私もお母さんちで楽しくやってるよ

自分のこと
私が十二歳くらいのときの話。

両親は離婚していて、私は父と母の家を行ったりきたりしていた。

クリスマスに母に会いたくなり、サプライズで父には「母に連絡した」と嘘ついて、連絡しないで母家に行った。

すると、母の彼氏がきていた。



母は笑顔でむかえてくれたんだけど、母の彼氏がかなり不機嫌そうな顔をしていた。

子供なりに『やばい』と思って家を出た。

で、公衆電話で父に電話していたんだけど、「今同僚が家にきている」と父。

楽しそうだったし、女性の声がしたような気がして(結局気のせいだったんだけど)

『帰りたい』と言い出せなくなって、

「私もお母さんちで楽しくやってるよ」

と嘘をついた。

で、どうしようもなくて、寒いしお腹すいたしで、結局母家にUターンした。

インターホン鳴らすと母が慌てて出てきて、

「お父さんのところに帰ったんじゃないの?」

私が「やっぱりお母さんのところがいい」と言うと、いきなり母の彼氏がやってきて、玄関に連れ込まれ殴られた。

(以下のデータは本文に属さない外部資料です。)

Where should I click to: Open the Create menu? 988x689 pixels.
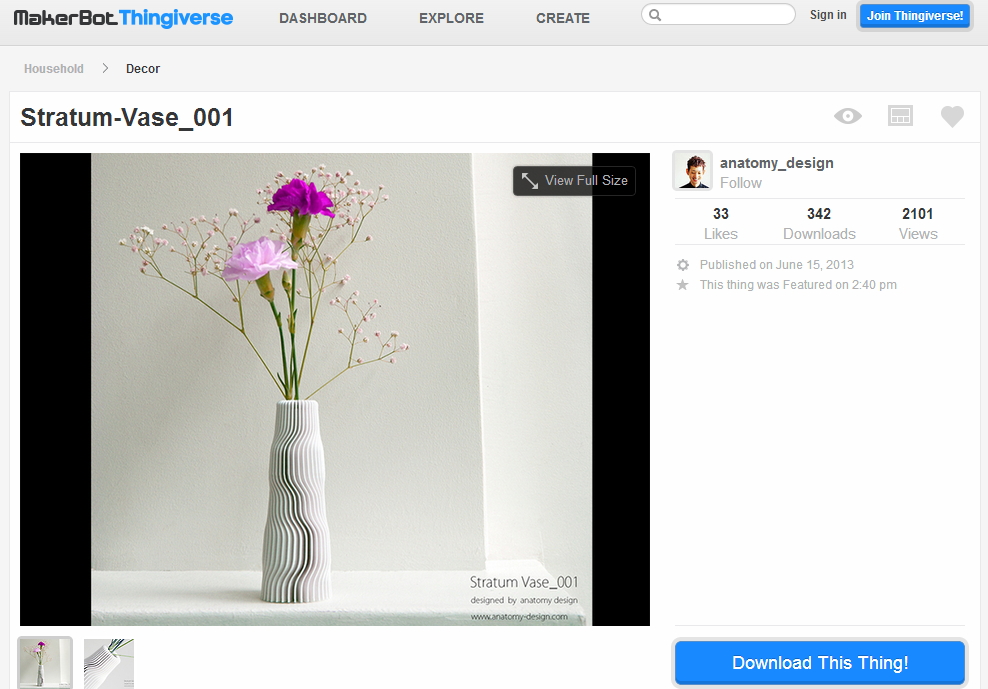tap(562, 18)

母は必死で止めてくれて、私も逃げようとしたけど、腕をひっぱられて二発くらい殴られ、額から血が出た。

大人に殴られたなんて始めてだし、そいつが

「お前なんかしんじまえftgyふじこlp」

と叫んでいるのが、どう見てもひどく酔っぱらっていると思って、必死で隙をついて逃げた。

母は追いかけてきてくれなかったし、頭ががんがん痛くて泣きながら歩いた。

とりあえず、父に電話をかけようと公衆電話のあたりに行ったら、なんと父が走ってくる!

父は私が血を流しているのを見てびっくり仰天。

ハンカチで額を押さえてもらいながら、泣きながら事情を説明すると、父は怒り狂って母の家に行こうとしたんだけど、一人になるのが嫌で必死で止めた。

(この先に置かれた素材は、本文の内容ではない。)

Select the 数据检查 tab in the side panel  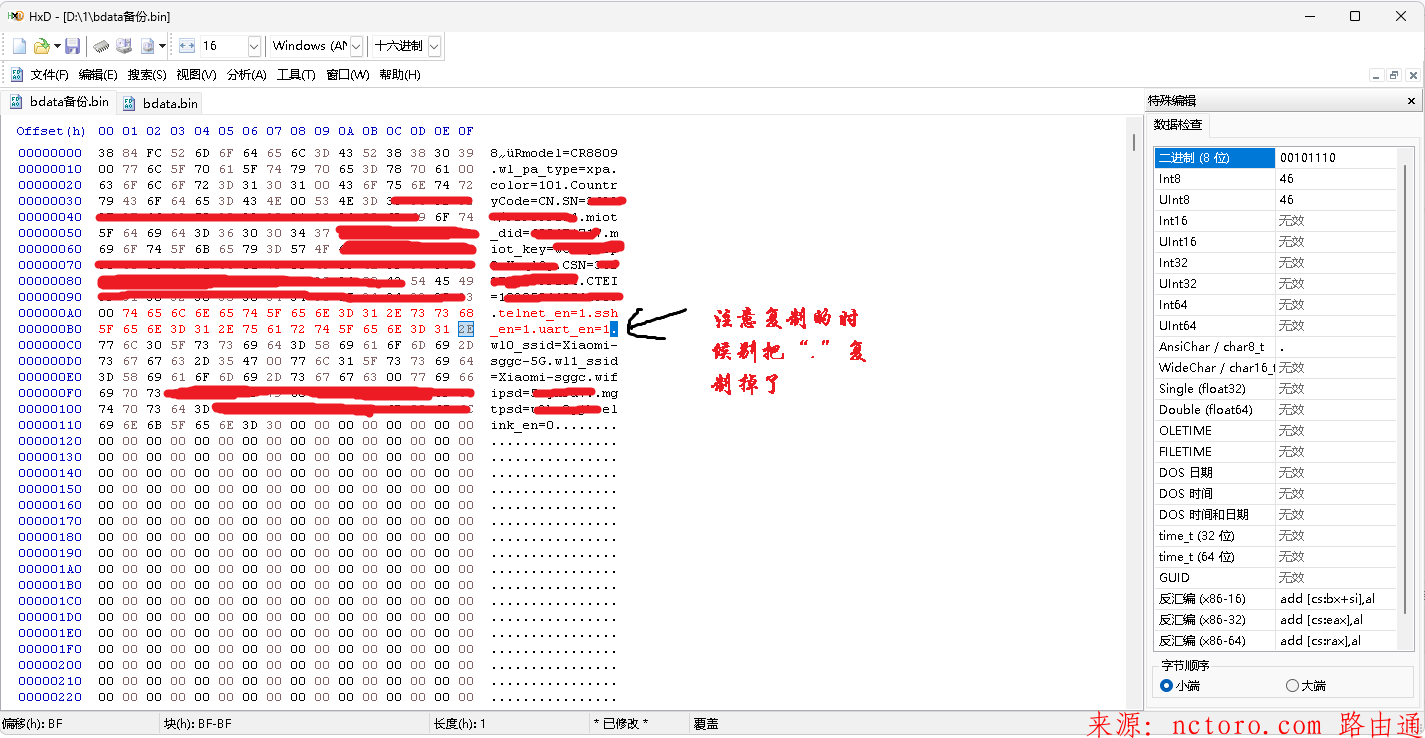point(1179,125)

父はまだ怒っていたけど家に帰り、手当をしてもらった。

クリスマスどころじゃなかった。


父がなぜあそこにいたかというと、

「電話から車の音が聞こえた気がした。外にいるのにどうして母家にいると言ったんだろうと考えると、気になって母家に行こうとしているところだった」

と。

それから父は母と頻繁に連絡を取り合い、男は警察に。

どういう判決になったか知らないけど、母は彼氏と別れた。

私は母が好きだったんだけど、もう怖くなってしまって、あまり母の家を訪れることはなくなった。

母のことは今となってはあまり好きじゃないし、私より彼氏を選んでいたんだなと思う。

でも、寒い中走ってきてくれた父の姿を思い出すと今でもうれしくなる。